**ФРАГМЕНТ ТЕКСТА:**
==============================

Но я-то еще помню время, когда с газетных и веб-страниц нас призывали быть эстонцами. И не просто называться, а именно что ощутить себя таковыми. Потому что – в Эстонии живем. Мы часть эстонского народа. Всё вот это вот.
Цирк стоит, и клоуны не разбежались
Скажу честно, я понятия не имею, что такое «идентичность», она же «самоидентификация». И я понятия не имею, на кой она нужна. К тому же, сколько-то лет внимательно наблюдая за людьми, у которых с этим делом всё в порядке, я обнаружил, что «кому и горький хрен – малина, кому и бланманже – полынь». В том смысле, что для одних это любовь к отеческим гробам, для других – стадное чувство, оправдывающее зачастую низкие помыслы и поступки, для третьих – гордыня неимоверной раздутости, и так далее, и так далее. Вплоть до изумительной сентенции, которую выдала мне одна подруга по поводу исторической родины: «Скажем так, на нее я сброшу атомную бомбу в последнюю очередь».
Так что я никогда не пытался ощутить себя ни русским, ни эстонцем, никем. Вот родной язык у меня есть – единственный, которым я владею более-менее прилично; это да, не отнимешь. Всё остальное, если говорить об идентичности национальной, а у нас только о ней и говорят, – не мое. Как там у поляков: nie mój cyrk, nie moje małpy. Цирк не мой, и обезьяны – то есть проблемы – тоже не мои.
Разбежался. Цирк, может, и не мой, а вот насчет обезьян – вопрос. Пока, конечно, никто не требует клясться в эстонскости, русскости и т.д. Это хорошо. Но представляться как-то надо, и это хуже.

==============================

**Записи о поиске слов и элементов:**

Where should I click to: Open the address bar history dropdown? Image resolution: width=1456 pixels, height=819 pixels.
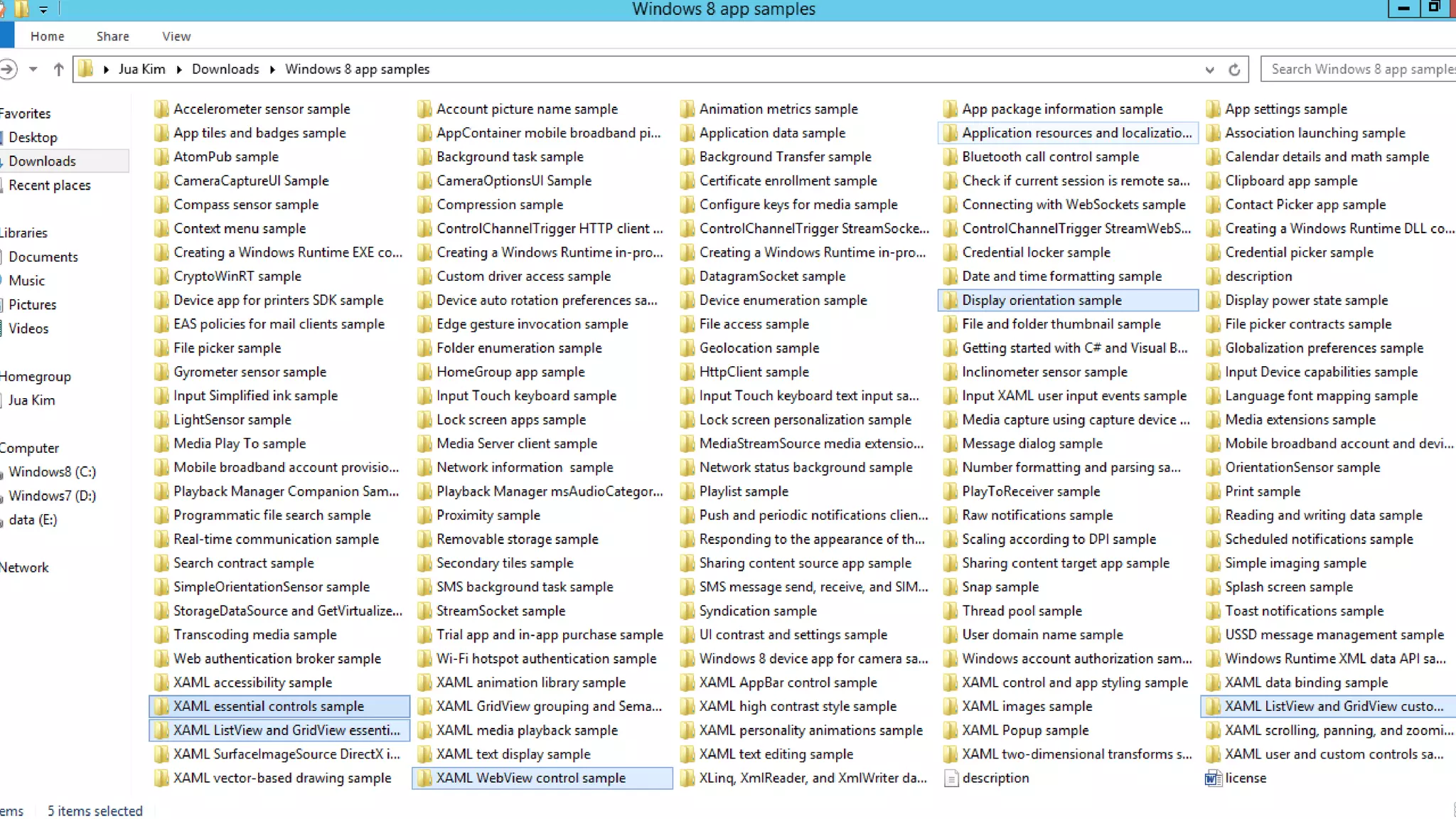click(1209, 70)
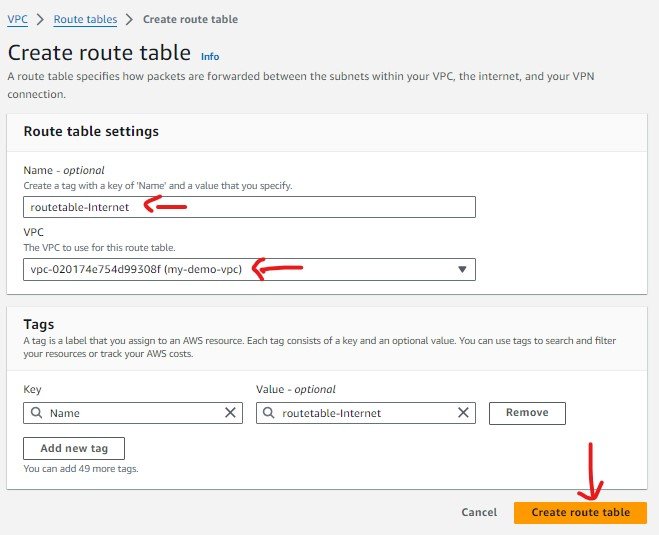
Task: Remove the Name tag
Action: pyautogui.click(x=526, y=413)
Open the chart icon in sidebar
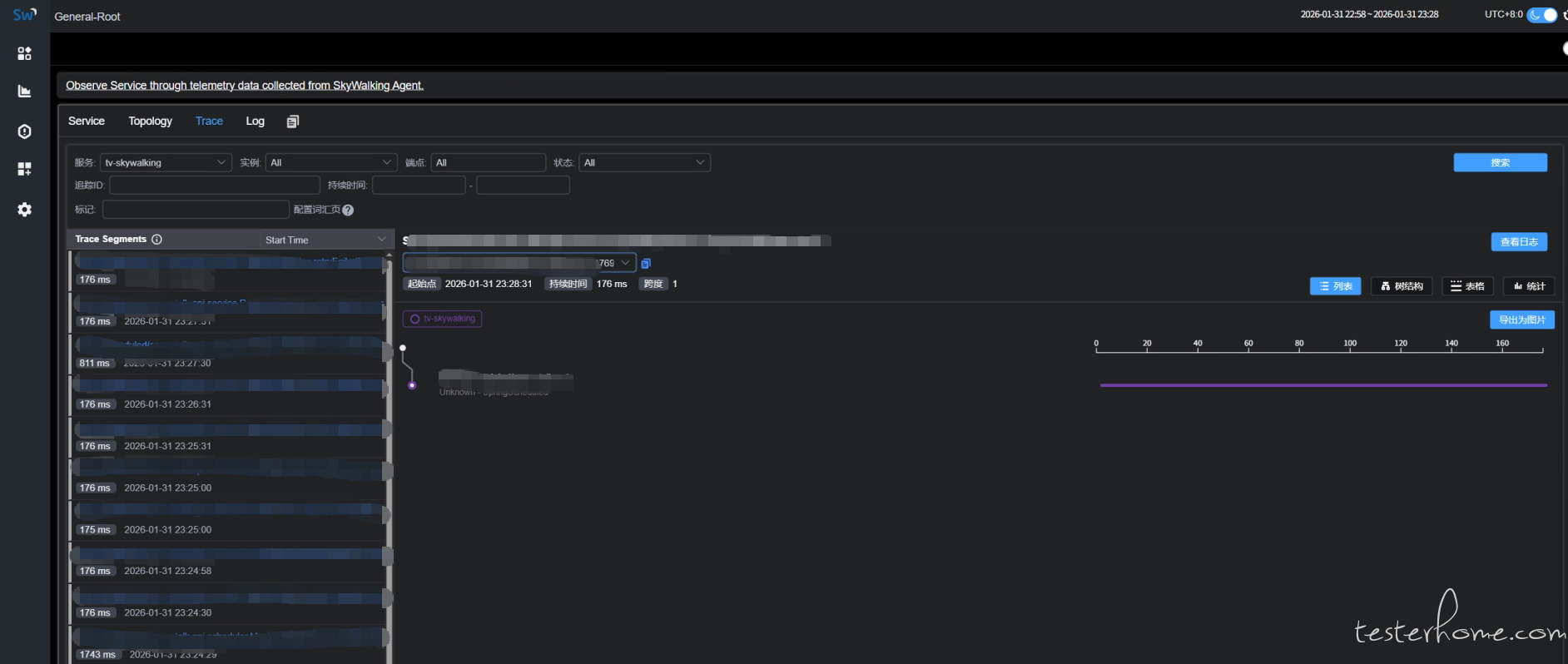 (x=24, y=92)
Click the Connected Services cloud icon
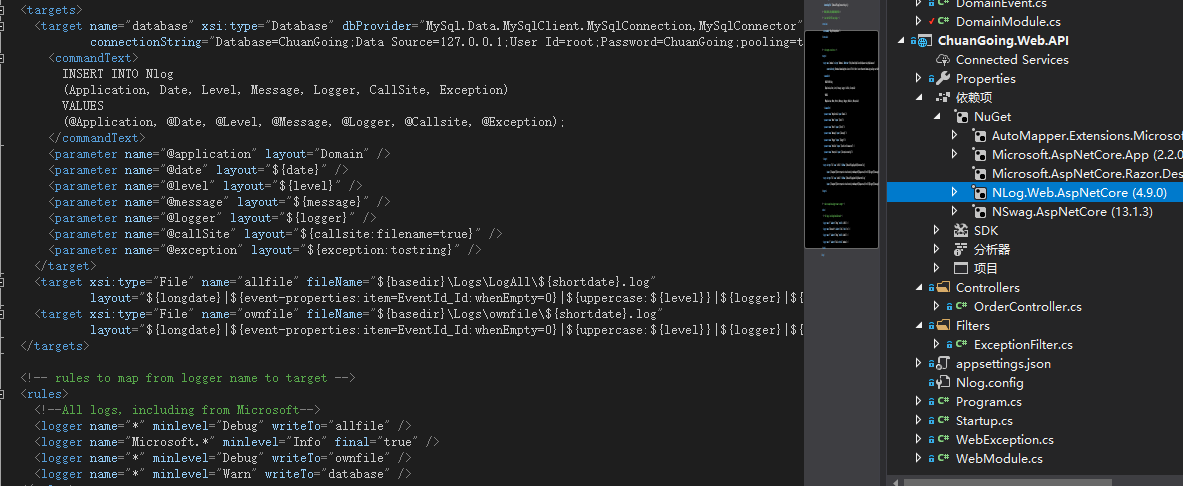This screenshot has height=486, width=1183. click(x=942, y=60)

==============================

**ЗАДАНИЯ:**
1) Объясните в одном–трех предложениях, чем в тексте об идентичности обосновывался призыв газетных и веб-страниц ощутить себя эстонцами.
2) Отберите из записей все строки, в которых встречается слово «icon», и перепишите их.

**ОТВЕТЫ ПО ЗАДАНИЯМ:**
1) Призыв обосновывался тем, что люди живут в Эстонии. Кроме того, они, как утверждалось, являются частью эстонского народа.

2)
Open the chart icon in sidebar
Click the Connected Services cloud icon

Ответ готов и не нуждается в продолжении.